Actually biomass production works with different processes depending on which form of biomass is being and wanted used. The processes of biomass energy including fermentation, gasification and cogeneration to tap it into the renewable energy resource. However, the basic principle is always the same. So how does biomass work?

Plants store the sun’s energy and bind carbon dioxide. By releasing the stored energy, also the carbon dioxide stored inside the plant is being released and put into our atmosphere. Because we will continue to make waste and plant trees, the carbon cycle will continue and thus biomass can be considered renewable energy.

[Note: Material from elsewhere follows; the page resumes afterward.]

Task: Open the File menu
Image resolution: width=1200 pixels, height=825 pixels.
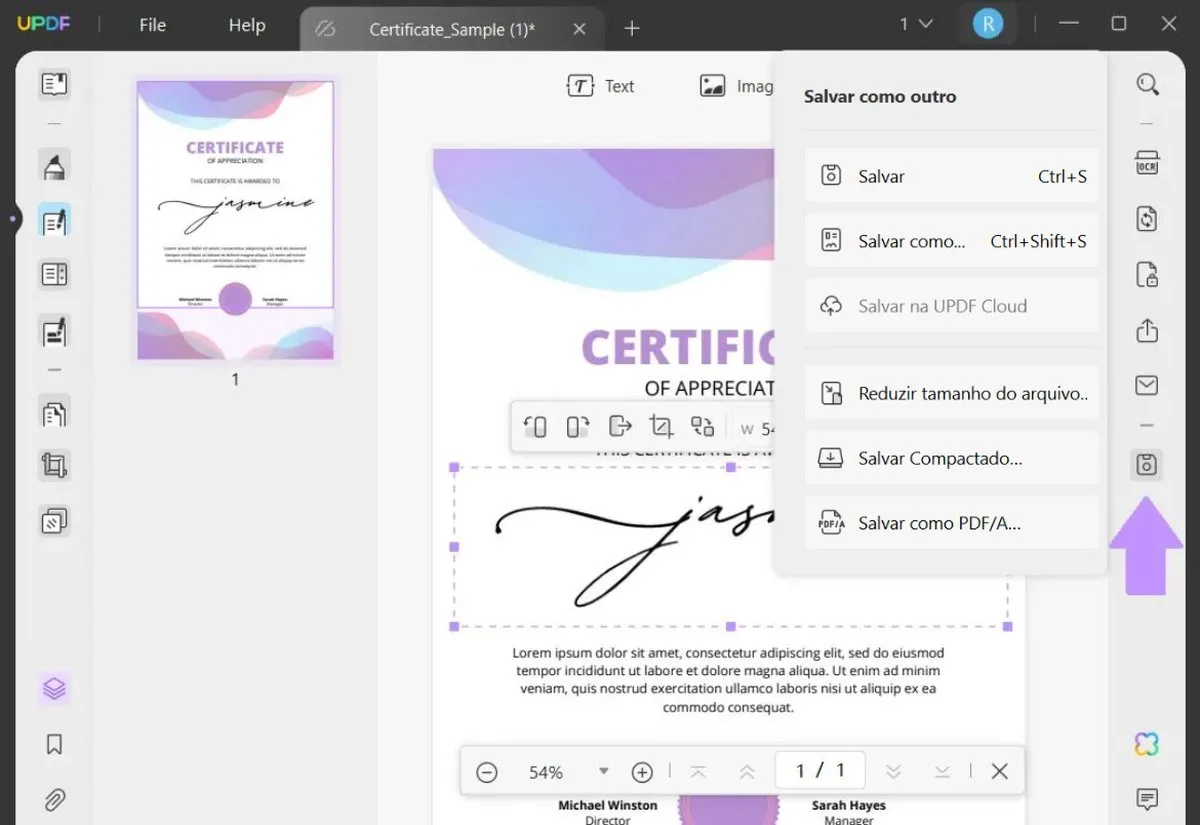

Some common methods of biomass energy conversion:

  1. Burning the biomass, e.g. coal or wood, which produces energy for cooking, grilling, or heating.
  2. Alcohol fermentation in which starches are converted to sugar, then to alcohol and subsequently to fuel. Fermentation can be used with materials such as wheat, yeast, potatoes, barley, and even sawdust. After the fermentation process, the product can be used as an alternative of fuel.
  3. Gasification. The product of gasification is used to generate electricity by burning solid fuels into combustible gases. This process is still relatively new and thus not quite ready for commercial use yet. Landfill gases. For example, methane can be extracted through landfill from industrial waste, manure and livestock and then can be used to produce electricity or heat.

Some resources that is usually used to produce biomass energy are wheat, sugarcane, plants, barley, trees and basically all plants that use photosynthesis to store the sun energy.